When you start to work with some services like Stack Overflow or all other Stack Exchange products you find that there is a mechanism for users to get access to different abilities and features in the service, and it is the reputation service. You can upvote or downvote others if you earned an amount of votes, and maybe some other restrictions.

This is an excellent mechanism to control spam. But the problem is when some companies or people evaluate and score you based on your Stack Overflow reputation. Just compare the number of PHP developers with Rustaceans (Rust developers) in the world! So when somebody asks/answers a question in Stackoverflow about PHP, more people will upvote (sometimes downvote) their post.

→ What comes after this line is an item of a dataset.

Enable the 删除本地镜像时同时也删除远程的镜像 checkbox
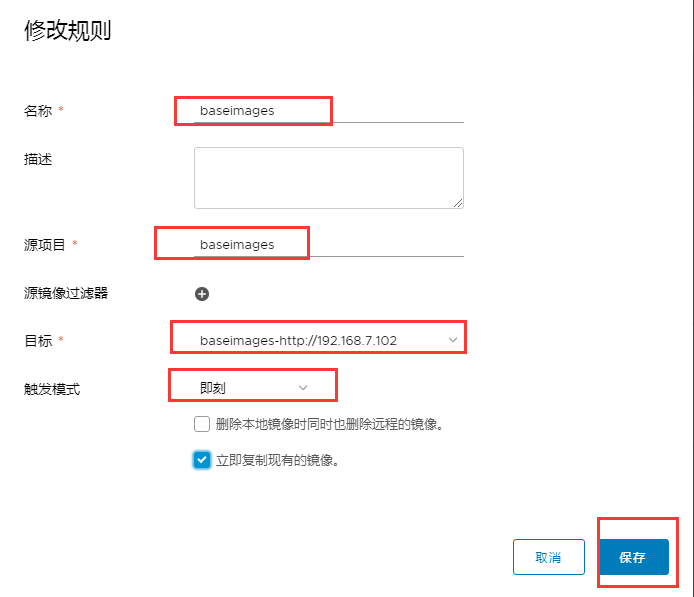202,424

But could you say they are more wise or professional than a person who has activities about Rust in Stackoverflow, because they have many more reputations than the latter person?

Maybe you say, you should not compare two people in different communities or technologies with each other. Of course Yes! But still we have two more problems: First one is, nobody checks your reputation related to which technology that you use. The second one (the more critical one) is that if you ask or answer a question that is more advanced than common problems, you will earn less reputation than asking or answering a common problem. Because there are fewer people that face that problem.

We have this problem in other services like GitHub for stars. Most times if you write a JS library it would earn more stars than a Golang library, because JS has more developers and also JS developers are more addicted to use libraries for trivial works. 😁

Also, some services like HackerRank have scoring mechanisms for developers based on the code in their repositories, and it leads to this problem if you use them for reviewing a developer’s abilities. Of course, I know most times these are gamification tricks to tempt them to make their profiles more complete or be more active on their services.

It would be good to mention “Goodhart’s Law” which is somehow related to this article. When these metrics become measurements, developers try to focus on improving their rank in these services.

There are some services like gimhub.com that you can buy GitHub Stars!!!

It’s always hard to measure a developer’s abilities until you work with them on a project. So we should be careful when deciding based on these funny parameters.